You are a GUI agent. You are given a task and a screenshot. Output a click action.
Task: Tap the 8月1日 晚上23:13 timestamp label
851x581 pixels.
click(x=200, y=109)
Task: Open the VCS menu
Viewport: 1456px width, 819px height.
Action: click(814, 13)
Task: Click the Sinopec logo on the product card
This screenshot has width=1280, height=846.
= = = =
EXERCISE => Put every line of the listing above into a Markdown table with a Row column and a Line column. Number the rows in order and leave out blank lines.

FULL ANSWER =>
| Row | Line |
|---|---|
| 1 | You are a GUI agent. You are given a task and a screenshot. Output a click action. |
| 2 | Task: Tap the 8月1日 晚上23:13 timestamp label |
| 3 | 851x581 pixels. |
| 4 | click(x=200, y=109) |
| 5 | Task: Open the VCS menu |
| 6 | Viewport: 1456px width, 819px height. |
| 7 | Action: click(814, 13) |
| 8 | Task: Click the Sinopec logo on the product card |
| 9 | This screenshot has width=1280, height=846. |